Sunday, June 19, 2011
I remember the day my daughter was born. It seems like only yesterday. To me, she was the most beautiful thing I ever saw in my life. It was creation according to God's plan. I was now a father! And now, it was my time to shine. I don't think I ever really thought about what I was doing. But 12 years later, my daughter has become quit the little lady. I tried my hardest every day to teach her the lessons of life. Each day was an event. We'd go to the store and I'd teach her about nutrition. I would take her to the playground and teach her about physical education. I would give her the biggest hugs and talk to her about education. We would play with the dog or the cat and talk about consumption. When she was 3, she'd help me with Chocolate Chip Cookies. We talked about direction. She would get out her tea set. Tea would be served with lots of homemade discretion. I'd pick her up when she was down. I remember the day she learned how to ride a bike. I wanted to let go. I did. It was hard. She was off.
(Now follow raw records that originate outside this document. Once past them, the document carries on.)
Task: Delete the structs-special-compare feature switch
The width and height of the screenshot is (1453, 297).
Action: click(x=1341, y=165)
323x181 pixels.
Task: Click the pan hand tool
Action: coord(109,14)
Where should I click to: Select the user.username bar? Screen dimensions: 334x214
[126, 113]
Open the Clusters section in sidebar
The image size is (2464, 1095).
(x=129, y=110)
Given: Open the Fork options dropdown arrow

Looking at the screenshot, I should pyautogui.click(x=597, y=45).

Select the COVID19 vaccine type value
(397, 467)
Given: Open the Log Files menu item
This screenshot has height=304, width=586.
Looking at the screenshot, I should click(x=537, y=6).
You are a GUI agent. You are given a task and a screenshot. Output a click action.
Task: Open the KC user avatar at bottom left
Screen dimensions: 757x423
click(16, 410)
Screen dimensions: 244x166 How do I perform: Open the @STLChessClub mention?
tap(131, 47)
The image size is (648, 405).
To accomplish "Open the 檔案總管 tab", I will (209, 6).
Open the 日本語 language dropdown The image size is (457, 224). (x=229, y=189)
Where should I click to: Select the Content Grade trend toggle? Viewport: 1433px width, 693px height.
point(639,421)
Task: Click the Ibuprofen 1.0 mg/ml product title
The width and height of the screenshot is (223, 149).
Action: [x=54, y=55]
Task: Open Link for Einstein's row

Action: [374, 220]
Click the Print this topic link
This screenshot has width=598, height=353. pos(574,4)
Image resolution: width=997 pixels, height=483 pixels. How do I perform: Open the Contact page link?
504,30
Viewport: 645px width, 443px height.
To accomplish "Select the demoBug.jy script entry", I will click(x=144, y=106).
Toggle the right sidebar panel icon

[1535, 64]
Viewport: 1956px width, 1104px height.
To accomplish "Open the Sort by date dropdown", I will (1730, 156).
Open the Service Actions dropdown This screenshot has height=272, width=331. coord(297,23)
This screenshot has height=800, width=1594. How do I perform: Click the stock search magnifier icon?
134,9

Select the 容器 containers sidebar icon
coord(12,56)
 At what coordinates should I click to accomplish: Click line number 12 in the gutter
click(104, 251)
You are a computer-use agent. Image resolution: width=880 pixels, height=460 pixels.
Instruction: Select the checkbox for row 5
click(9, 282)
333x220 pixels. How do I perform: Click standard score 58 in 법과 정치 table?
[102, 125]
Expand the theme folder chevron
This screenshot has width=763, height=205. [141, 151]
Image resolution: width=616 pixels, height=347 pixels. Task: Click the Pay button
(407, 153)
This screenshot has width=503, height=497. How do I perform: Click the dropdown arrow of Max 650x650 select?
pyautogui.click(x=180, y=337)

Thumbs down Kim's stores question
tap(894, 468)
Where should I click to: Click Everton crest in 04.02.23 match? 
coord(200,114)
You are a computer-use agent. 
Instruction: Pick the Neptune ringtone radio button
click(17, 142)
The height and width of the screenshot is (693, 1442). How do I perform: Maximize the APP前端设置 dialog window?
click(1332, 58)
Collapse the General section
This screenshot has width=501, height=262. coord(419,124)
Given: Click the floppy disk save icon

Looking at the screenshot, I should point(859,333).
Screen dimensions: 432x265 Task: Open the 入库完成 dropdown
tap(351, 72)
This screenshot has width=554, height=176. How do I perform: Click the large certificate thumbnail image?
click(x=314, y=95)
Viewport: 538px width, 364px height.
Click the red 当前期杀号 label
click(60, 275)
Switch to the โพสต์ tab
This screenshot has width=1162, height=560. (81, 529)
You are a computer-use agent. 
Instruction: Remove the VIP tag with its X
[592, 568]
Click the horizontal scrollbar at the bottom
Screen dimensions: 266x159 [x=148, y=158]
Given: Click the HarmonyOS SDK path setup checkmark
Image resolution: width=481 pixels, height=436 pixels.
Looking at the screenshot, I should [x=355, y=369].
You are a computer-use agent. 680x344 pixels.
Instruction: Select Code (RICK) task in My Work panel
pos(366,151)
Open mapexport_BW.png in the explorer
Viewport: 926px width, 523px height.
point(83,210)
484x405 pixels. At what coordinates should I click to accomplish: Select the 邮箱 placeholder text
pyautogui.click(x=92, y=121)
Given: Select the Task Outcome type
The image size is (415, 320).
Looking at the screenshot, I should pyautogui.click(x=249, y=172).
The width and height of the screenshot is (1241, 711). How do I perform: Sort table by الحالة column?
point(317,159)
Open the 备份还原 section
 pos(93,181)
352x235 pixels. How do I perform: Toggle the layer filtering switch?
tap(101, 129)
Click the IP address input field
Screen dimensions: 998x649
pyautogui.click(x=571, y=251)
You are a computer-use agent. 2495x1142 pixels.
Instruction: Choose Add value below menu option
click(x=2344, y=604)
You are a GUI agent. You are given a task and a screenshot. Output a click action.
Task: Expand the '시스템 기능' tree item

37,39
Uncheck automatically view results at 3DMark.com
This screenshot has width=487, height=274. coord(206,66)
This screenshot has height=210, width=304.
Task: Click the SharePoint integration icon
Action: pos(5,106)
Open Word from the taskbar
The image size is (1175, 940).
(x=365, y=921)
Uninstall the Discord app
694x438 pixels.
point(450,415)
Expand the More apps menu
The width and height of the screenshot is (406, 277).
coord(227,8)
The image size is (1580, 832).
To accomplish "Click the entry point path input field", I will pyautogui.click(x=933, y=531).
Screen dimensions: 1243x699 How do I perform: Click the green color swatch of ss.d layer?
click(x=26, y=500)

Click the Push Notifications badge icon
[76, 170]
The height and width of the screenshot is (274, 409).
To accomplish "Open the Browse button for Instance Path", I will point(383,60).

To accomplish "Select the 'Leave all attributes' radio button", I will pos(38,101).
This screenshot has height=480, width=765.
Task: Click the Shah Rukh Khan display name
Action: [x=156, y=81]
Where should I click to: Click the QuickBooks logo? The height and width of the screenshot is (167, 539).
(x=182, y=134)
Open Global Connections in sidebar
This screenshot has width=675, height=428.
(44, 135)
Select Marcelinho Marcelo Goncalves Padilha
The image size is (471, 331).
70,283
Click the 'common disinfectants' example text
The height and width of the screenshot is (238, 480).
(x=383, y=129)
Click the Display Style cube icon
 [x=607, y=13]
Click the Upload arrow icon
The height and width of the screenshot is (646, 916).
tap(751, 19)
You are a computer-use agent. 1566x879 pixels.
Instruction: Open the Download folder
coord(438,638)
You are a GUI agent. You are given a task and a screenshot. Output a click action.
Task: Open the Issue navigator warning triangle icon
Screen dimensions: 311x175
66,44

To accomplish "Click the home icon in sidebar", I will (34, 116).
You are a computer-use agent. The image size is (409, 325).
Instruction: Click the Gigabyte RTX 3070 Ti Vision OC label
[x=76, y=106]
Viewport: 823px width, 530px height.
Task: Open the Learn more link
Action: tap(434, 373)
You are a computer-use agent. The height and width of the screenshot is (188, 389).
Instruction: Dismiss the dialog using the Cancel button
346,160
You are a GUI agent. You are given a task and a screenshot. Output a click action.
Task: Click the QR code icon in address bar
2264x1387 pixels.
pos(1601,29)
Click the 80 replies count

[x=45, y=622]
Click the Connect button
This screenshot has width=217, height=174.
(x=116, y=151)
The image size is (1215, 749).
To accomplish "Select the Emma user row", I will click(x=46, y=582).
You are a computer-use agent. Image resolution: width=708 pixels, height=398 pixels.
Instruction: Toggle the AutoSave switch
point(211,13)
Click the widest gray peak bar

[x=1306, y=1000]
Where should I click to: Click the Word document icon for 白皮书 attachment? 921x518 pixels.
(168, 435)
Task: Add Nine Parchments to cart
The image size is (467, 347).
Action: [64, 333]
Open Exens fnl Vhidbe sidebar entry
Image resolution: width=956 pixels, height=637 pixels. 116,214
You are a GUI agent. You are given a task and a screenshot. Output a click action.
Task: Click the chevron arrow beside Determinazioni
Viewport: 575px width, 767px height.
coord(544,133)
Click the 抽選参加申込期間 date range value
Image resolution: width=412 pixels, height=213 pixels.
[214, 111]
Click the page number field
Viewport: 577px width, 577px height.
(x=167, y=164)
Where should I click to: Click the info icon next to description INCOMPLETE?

When I found out that I was now a diabetic, she held my hand. Her grades never slipped. The tables were set every night and she would talk of science, playgrounds and how bad the lunches were at school. I made her lunch every day and she never made a peep. We were always honest with each other. She learned how to glide through the day and meet new friends easily. She always has that smile on her face and that determination in her eyes. When we moved, it was time to go. When we move back, she never lost her true friends. She wondered a lot and always looked forward to dinner conversations. We travelled together and learned of exploration. We walked and we talked about everything. We ate homemade ice cream and talked about cats, the smell of grass and why boys are bad. She never questioned me. I'd take a nap and when I awoke, she told me she had finished her homework. We played Monopoly and we talked about money. She never complains about not enough. I held her when the thunder struck and covered her when it rained. She knows I like my coffee with cream. She leaves me to football games. I take her to school and she walks so proud. I pick her up and I tell her about my day. She is a strong individual. I can't tell you how wonderful she is. Happy Father's Day!